*** Opening of AVAILABLE DATA ***
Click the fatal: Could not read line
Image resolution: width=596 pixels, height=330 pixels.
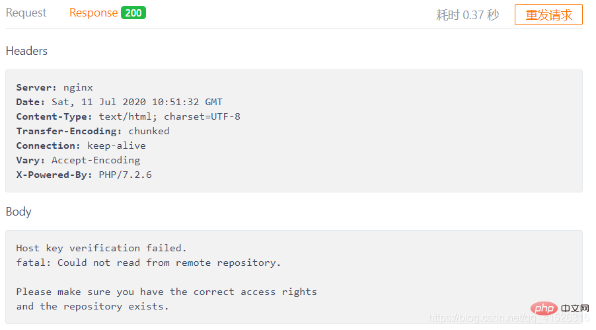point(148,263)
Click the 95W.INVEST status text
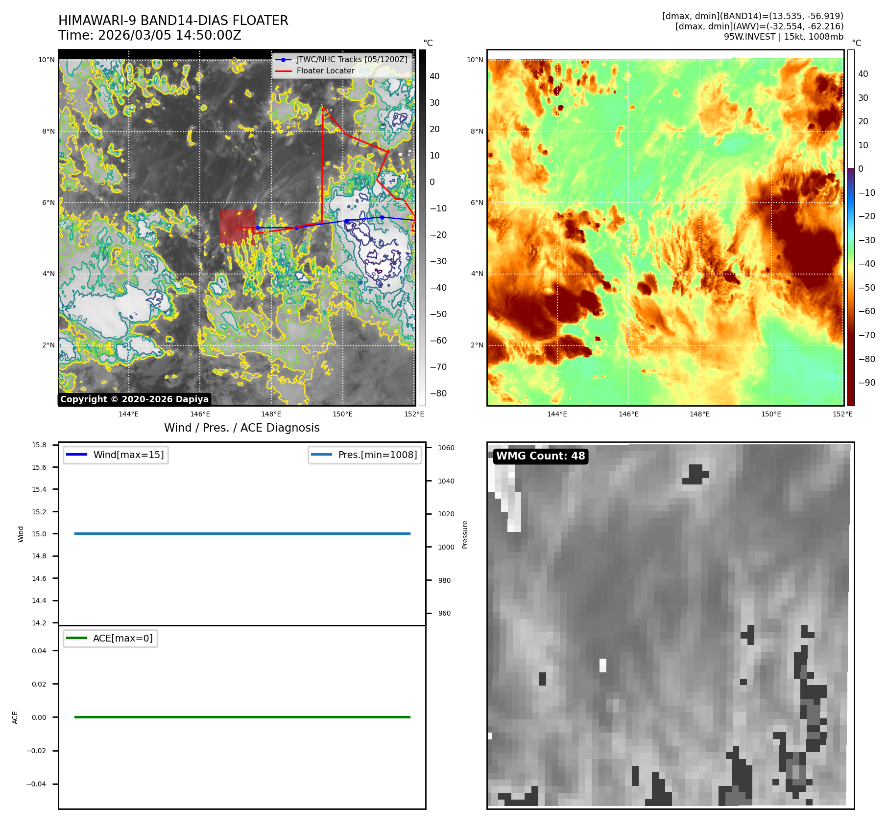The height and width of the screenshot is (827, 888). point(783,37)
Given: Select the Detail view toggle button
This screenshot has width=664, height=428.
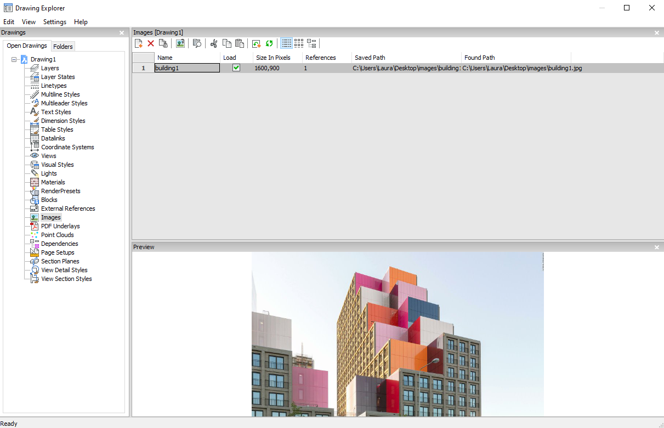Looking at the screenshot, I should click(x=286, y=43).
*** Close of AVAILABLE DATA ***
* _EXERCISE DETAILS_
When you reproduce the entries above, keep every word exact and leave the images out.

* _EXERCISE SOLUTION_
Click the fatal: Could not read line
Image resolution: width=596 pixels, height=330 pixels.
point(148,263)
Click the 95W.INVEST status text
The height and width of the screenshot is (827, 888). point(783,37)
Given: Select the Detail view toggle button
This screenshot has width=664, height=428.
Looking at the screenshot, I should click(x=286, y=43).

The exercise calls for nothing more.